DIRECTIVE - Please lay out the listing as a Markdown table with the columns Number and Entry, beginning at the line that has "The height and" and stopping after the final line of the listing. Leave out blank lines and the pictures.

++++ EXERCISE INPUTS ++++

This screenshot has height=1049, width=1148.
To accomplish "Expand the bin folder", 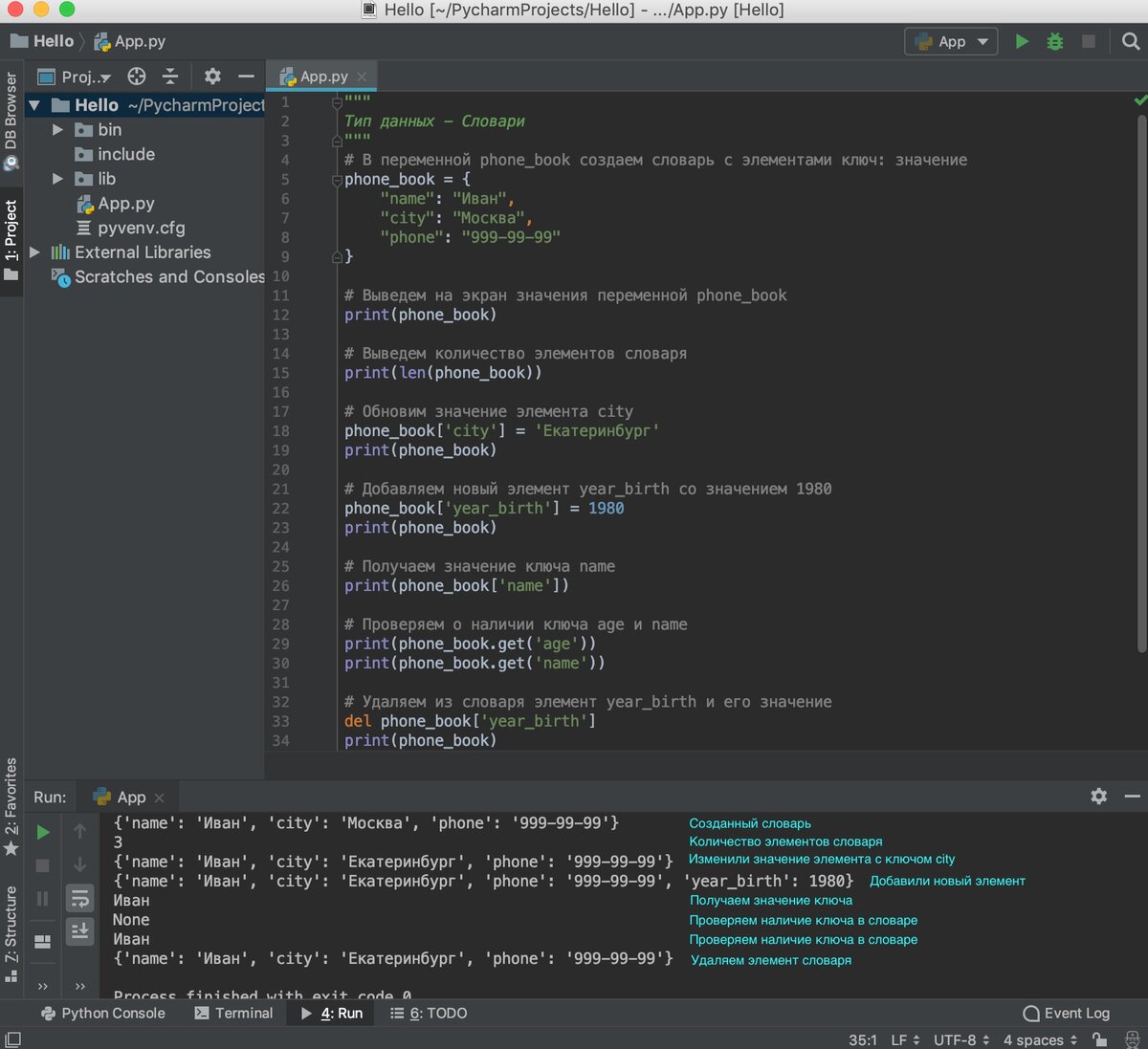I will [x=57, y=129].
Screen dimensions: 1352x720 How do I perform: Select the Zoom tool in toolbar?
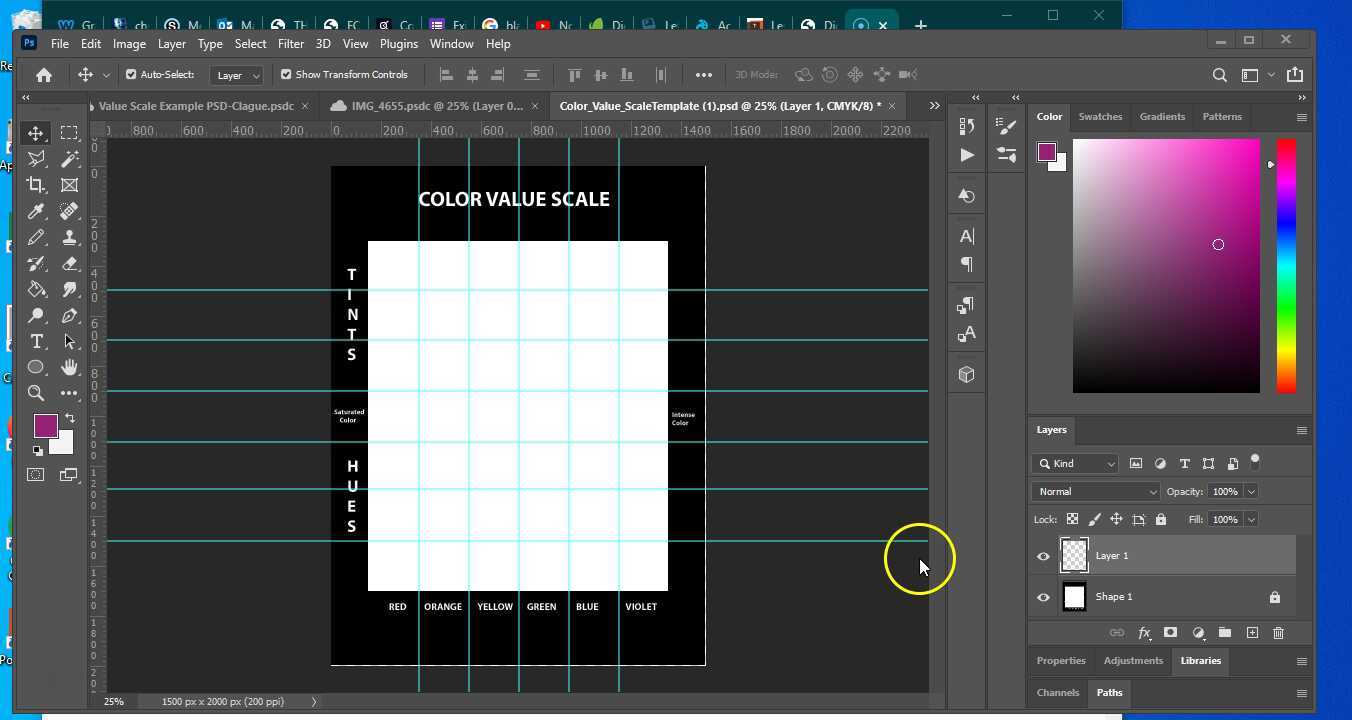(x=36, y=393)
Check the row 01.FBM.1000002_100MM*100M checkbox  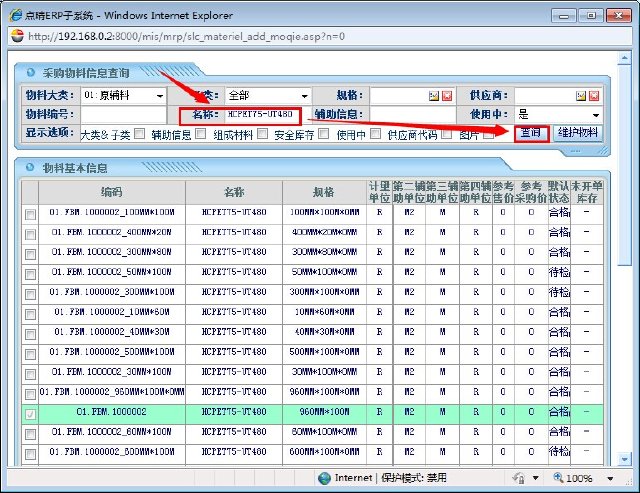pyautogui.click(x=30, y=213)
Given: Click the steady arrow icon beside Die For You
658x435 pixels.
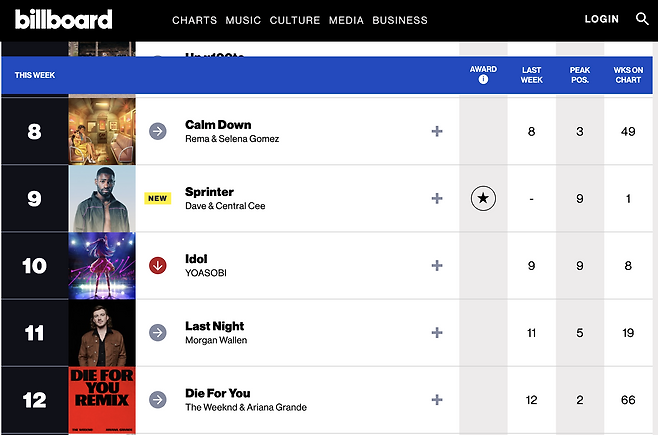Looking at the screenshot, I should tap(157, 400).
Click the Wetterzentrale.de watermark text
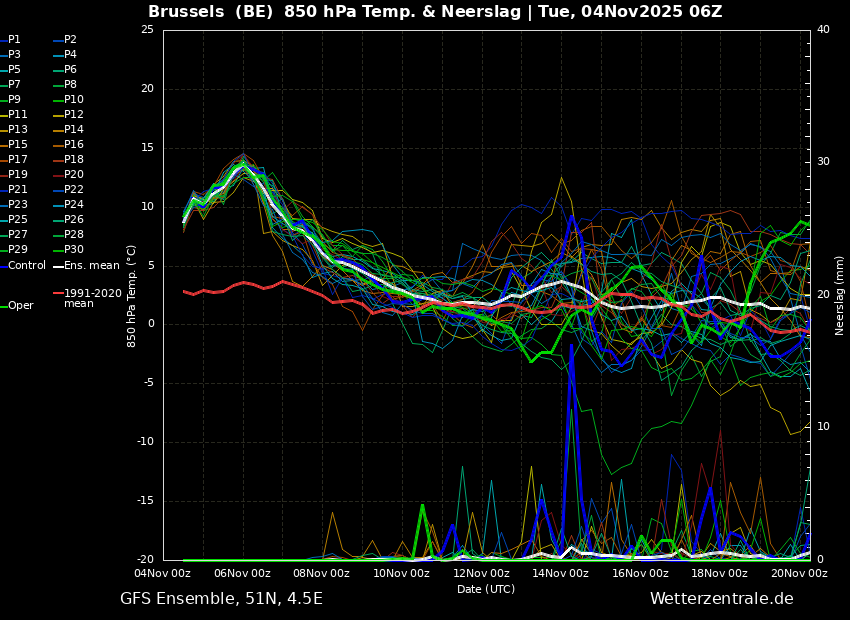The width and height of the screenshot is (850, 620). point(721,599)
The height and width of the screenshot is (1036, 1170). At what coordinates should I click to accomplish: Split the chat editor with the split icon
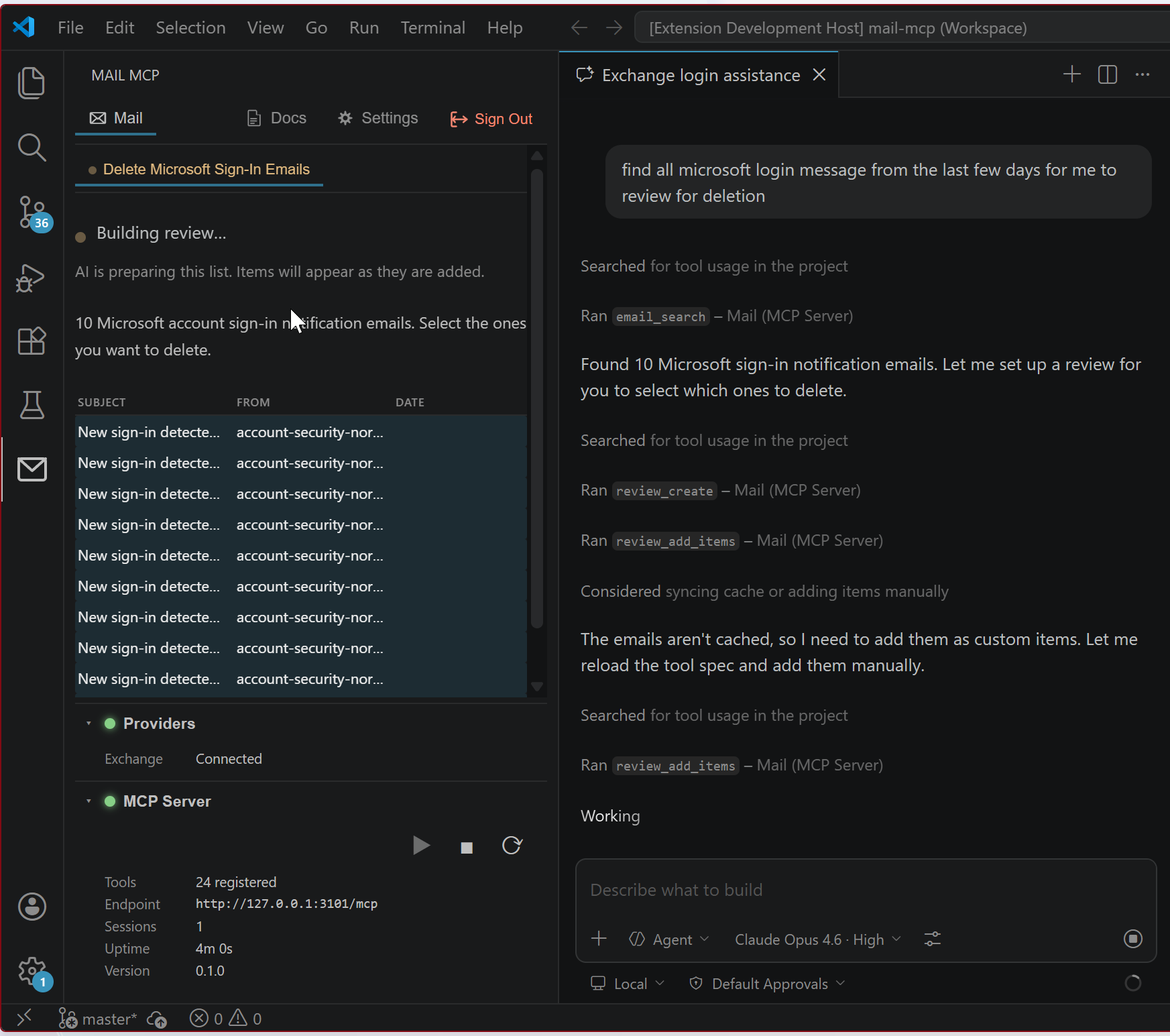pyautogui.click(x=1107, y=74)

++++

EXERCISE RESPONSE -
| Number | Entry |
|---|---|
| 1 | The height and width of the screenshot is (1036, 1170). At what coordinates should I click to accomplish: Split the chat editor with the split icon |
| 2 | pyautogui.click(x=1107, y=74) |